**EXERCISE INSTRUCTIONS**
1: In the blog post about Isa's leukemia, what did the NP say showed that the medicine was being given?
2: Say whether each statement agrees with the blog post about Isa's leukemia, answering yes or no and quoting the deciding words: (a) The comment listed first was posted on June 10, 2011. (b) Isa's ANC had been that high at some point within the past year. (c) The commenter giving the blog an award asks for a link back.
3: Continue the blog post about Isa's leukemia from its last line.

**DOCUMENT TEXT**
Today, at this point in time, for this moment she has beat leukemia.

Labs from 5./9./11.

Reference Range (for normal)

  • WBC 5- 17
  • RBC 4-5.2
  • Hgb 10.2-15.2
  • Hct 36.0 -46.0
  • MCV 78-94
  • Platelet  150 -450
  • Moncocyte 2-11
  • Absolute Neutrophil 1.5 – 10.2
Isa’s Bloodwork
  • WBC 6.5
  • RBC 3.9
  • Hgb 12.2
  • Hct 36.2
  • MCV 93
  • Platelet  131
  • Moncocyte 5
  • Absolute Neutrophil 5.3
Folks her ANC was 5300. It hasn’t been that high in over two years!  I promised the NP that I’d been giving her the medicine. She said she could tell because the MCV was so high!  Thank goodness, wouldn’t want to get charged with some sort of crime for not giving her the meds.
12 Comments leave one →
  1. natascha, jack, maria permalink
    June 10, 2011 1:29 am

    Sitting here with tears streaming down my face as I read how this journey has ended for you – with positive news. I cant tell you how happy we are for you and your family. And jump up and down – you all deserve it.

    Thank you for sharing this journey with us.

  2. June 1, 2011 8:05 pm

    I am so happy for you and your baby girl!! I understand completely what you are saying… I think a lot of parents who have been in your shoes have felt the same way. But try not to dwell on it too much…you are a lucky mama and your girl is even luckier! You shouldn’t have anything more to dwell upon than the joy in today. Such wonderful news!!

  3. May 29, 2011 8:36 am

    I decided to give your blog (well, more you) an award. Pop over to my blog to see it. I don’t care about linking back to me….it is more the message of the award that I am focusing on.
    Katy xxx

    • May 31, 2011 4:22 pm

      woot woot!!!
      Also, I think another little girl I follow lost her hair again….. just so you know.

**PROVIDED RECORDS**
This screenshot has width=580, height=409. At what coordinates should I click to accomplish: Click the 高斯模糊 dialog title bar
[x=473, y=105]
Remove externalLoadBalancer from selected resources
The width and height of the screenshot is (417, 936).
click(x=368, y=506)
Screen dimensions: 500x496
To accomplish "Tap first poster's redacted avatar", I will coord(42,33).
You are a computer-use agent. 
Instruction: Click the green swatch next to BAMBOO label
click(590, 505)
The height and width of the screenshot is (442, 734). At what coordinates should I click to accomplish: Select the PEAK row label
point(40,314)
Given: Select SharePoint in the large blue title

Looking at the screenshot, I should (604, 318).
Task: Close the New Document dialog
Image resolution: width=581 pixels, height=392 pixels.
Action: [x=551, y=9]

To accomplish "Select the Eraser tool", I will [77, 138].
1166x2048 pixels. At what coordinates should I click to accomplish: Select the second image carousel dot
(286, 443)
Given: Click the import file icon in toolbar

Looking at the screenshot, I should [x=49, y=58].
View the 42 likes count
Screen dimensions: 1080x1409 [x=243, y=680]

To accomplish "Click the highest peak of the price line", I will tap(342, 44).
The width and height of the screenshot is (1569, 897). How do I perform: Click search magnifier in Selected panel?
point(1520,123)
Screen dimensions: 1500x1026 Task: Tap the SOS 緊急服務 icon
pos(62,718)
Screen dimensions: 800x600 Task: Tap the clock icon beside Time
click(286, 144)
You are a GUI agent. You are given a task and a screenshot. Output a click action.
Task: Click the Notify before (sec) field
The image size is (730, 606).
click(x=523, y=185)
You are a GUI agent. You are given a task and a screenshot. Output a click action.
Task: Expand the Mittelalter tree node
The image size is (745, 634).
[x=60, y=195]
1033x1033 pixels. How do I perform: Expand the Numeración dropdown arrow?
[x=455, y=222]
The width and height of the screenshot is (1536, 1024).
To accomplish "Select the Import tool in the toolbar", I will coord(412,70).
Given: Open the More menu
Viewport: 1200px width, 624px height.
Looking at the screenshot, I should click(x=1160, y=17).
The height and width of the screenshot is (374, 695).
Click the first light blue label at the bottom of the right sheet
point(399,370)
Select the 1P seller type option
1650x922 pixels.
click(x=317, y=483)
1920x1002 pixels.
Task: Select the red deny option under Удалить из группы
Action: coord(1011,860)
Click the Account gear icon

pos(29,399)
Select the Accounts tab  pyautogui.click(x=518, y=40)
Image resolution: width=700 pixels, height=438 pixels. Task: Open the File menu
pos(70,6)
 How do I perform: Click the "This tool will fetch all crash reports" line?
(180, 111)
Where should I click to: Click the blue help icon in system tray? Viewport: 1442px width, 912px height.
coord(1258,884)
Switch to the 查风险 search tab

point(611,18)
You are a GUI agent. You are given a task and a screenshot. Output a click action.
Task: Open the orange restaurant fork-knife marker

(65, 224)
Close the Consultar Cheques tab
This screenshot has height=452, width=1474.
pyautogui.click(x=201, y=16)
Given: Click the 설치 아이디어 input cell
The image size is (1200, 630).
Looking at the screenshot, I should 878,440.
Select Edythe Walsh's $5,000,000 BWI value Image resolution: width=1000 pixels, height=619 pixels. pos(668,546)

**ACTIVITY ANSWERS**
1: She said she could tell because the MCV was so high.

2:
(a) Yes: "June 10, 2011 1:29 am"
(b) No: "It hasn’t been that high in over two years!"
(c) No: "I don’t care about linking back to me"

3:
  4. martha williams permalink
    May 25, 2011 1:30 pm

    well said. A journey one could only celebrate. No guilt. When Mark left this world I wanted to ring bells because I knew he was home for sure and never had a chance. Isa had a chance and got to ring her bell and I cannot even begin to say how that makes her grandpa and I feel. She will ring many more bells I feel sure. What a big job for a little girl.

  5. meimeiloca permalink
    May 22, 2011 10:57 pm

    i’m so happy for you and g and money and ISA. i love you jiejie. breathe in the relief today.

  6. christine permalink
    May 22, 2011 12:30 am

    This is the best news ever!!! Take good care of Isa and each other. Give her a big kiss and hug for us. Go have some ice cream or something!! (: XXXXOOOO (one for each of you)

  7. Quinns mama permalink
    May 22, 2011 12:09 am

    Con grads! And yes I get the guilty feeling too. I am afraid that if I celebrate too much I might wake the leukemia gods and they will seek vengeance for getting under their radar. Does that make sense or just sound crazy? I worry about relapse. How can we not? But ot land is a much nicer place. The problem is, now all the emotional crap that we have kept buried starts to surface……

    I am so happy that you are all in ot land now. Please come and visit. I still wanna have a bonfire of medical supplies and use all the pill bottles for target practice.

    • May 25, 2011 12:58 pm

      I will bring my guns… and maybe we could fill bottles with blood… okay, maybe that is WAY too gross.

  8. May 21, 2011 10:57 pm

    Crying here…don’t feel guilty, celebrate…my God you deserve to. I cannot speak for those who lost the fight but I think everyone would want you to shout from the rooftops how amazing it is that the treatment is over, Isa is alive , and you are still sane!

    I wish I could run over and hug you, hug Isa, tell you how wonderful this news is. I am so happy…the tears are blurring my vision (happy tears).

    Jump up and down, shout aloud…you are happy and that is something to cherish, not hide.
    Love and hugs,’Katy xxx

    • May 21, 2011 11:12 pm

      Yes, logically I know that it is, and it isn’t as strong as it was that day for sure. I still wonder if there is another shoe, or if the whole closet has been cleaned out. She’s still getting big bruises, and her platelets must be down. Her spleen is still enlarged, so I guess we’re not out of the woods yet.